Published: Sep 30, 2010

 Education       Grad School       

This week, the National Jurist magazine released its list of the Top 60 Best Value Law Schools. The magazine compares schools based on a number of factors, including tuition, average student debt at graduation, bar passage rate, and employment. However, although it's important to consider cost when choosing a law school, the National Jurist's methodology is somewhat short-sighted. "Tuition and indebtedness are the most heavily weighted criteria in our computation--accounting for approximately 45 percent each. Employment is approximately 7 percent and bar pass rate is 3 percent. As a result, law schools with lower tuition tend to rank better. But because many schools have similar tuitions, the employment and bar pass data help differentiate an A school from an A- school." So unless your low tuition and indebtedness can compete with those schools, your bar passage rates and employment at graduation won't matter. If you're a top-flight but expensive school like, say, Harvard or Yale, you won't even make it through the first round of cuts. Above the Law are particularly vexed by the Best Value Law School ranking. Elie Mystal points out that the tuition cutoff for schools is tremendously arbitrary. "It insults the intelligence of prospective law students to say that there is an arbitrary tuition figure beyond which the law school isn’t a good deal." Touche.

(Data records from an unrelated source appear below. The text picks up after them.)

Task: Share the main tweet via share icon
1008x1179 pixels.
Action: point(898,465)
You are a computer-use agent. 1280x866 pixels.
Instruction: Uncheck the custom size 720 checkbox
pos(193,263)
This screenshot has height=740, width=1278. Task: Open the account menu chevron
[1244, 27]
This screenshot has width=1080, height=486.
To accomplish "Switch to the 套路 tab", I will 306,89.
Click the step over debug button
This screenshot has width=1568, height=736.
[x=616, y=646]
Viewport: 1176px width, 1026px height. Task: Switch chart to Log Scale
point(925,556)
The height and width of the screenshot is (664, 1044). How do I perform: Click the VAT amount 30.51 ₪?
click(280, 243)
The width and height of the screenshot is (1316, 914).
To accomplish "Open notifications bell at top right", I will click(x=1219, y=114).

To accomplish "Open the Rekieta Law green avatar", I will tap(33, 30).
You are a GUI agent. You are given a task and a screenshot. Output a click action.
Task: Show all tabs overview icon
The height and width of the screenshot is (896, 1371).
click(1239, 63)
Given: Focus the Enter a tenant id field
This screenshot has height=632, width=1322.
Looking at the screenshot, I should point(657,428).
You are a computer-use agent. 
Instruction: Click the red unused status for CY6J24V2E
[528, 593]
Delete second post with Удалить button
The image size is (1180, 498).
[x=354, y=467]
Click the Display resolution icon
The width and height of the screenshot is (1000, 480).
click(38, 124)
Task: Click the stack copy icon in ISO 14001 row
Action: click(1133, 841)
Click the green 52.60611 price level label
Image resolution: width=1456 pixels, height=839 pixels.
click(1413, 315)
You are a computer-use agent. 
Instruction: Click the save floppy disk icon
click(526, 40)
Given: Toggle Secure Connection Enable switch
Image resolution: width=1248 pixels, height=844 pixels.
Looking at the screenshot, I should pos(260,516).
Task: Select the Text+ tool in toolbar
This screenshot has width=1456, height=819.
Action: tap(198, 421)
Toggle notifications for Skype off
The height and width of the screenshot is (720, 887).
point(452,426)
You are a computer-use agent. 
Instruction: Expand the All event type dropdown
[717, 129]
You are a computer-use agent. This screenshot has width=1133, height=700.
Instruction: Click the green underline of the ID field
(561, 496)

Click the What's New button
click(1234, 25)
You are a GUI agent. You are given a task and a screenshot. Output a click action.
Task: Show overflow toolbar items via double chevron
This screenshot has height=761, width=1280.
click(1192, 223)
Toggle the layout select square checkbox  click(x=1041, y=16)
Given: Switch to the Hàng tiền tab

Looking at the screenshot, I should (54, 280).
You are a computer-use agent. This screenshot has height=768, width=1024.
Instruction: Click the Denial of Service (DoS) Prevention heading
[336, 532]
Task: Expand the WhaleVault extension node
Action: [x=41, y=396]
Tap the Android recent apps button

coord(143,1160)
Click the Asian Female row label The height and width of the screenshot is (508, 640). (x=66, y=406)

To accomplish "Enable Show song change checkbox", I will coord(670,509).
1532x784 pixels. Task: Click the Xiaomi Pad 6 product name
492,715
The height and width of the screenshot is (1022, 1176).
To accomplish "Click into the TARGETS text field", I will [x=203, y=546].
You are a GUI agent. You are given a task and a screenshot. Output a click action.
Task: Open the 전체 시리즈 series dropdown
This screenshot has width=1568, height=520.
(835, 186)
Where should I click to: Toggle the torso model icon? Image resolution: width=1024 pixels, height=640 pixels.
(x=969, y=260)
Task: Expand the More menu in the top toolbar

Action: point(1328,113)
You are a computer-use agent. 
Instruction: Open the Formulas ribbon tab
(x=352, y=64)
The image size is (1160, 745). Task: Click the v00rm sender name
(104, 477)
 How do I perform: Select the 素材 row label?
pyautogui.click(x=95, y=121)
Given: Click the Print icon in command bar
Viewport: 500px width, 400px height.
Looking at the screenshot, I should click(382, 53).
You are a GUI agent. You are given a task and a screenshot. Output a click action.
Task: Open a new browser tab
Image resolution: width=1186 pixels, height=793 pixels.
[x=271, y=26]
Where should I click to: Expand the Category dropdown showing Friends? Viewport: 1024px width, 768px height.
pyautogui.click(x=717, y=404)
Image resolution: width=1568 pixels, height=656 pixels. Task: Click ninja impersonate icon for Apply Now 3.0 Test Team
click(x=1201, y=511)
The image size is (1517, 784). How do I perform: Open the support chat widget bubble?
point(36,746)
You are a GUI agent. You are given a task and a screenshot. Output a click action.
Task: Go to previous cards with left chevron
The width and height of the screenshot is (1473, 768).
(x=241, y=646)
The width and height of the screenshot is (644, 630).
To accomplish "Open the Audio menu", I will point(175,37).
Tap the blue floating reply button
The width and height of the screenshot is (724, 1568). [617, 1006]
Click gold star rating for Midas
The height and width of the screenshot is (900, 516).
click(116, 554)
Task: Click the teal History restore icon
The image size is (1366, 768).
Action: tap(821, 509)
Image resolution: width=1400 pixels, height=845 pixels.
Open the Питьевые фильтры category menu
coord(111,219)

As National Jurist acknowledges, the ranking does not take into account a school's return on investment (ROI). The amount you can make over the course of your career can vary significantly based on your job prospects: are you going to a career at a small, local law firm or at a multinational BigLaw firm? I doubt I need to tell you which one pays better over the course of your career (ahem, BigLaw), but guess where they recruit? Not at the schools on the Best Value list. So if BigLaw's your plan, it's in your interest to spend the cash on a top school. However, as National Jurist is quick to remind us, if your goal is to work in public interest, attending a Best Value school makes sense. In public service, the average salary is fairly flat across the board, no matter where you earned your degree. In addition, law schools are grouped by tier and evaluated that way by law firms. So if you're choosing between schools in the same tier--with the same job prospects--it makes sense to choose the less expensive one.

So if you're comparing two schools in the same tier and you don't want a flashy BigLaw career, attending the Best Value school makes sense. Moreover, law school is ultimately a local, vocational school. If you know you want to practice in Atlanta, for example, rather than taking on a ton of debt to attend a hoity-toity school in the Northeast, you'd likely be better served going to the cheaper, local, Best Value school in or near Atlanta. Not only will it have connections at the firms and organizations you're likely to apply to, but it will also teach to the Georgia bar exam. Bonus!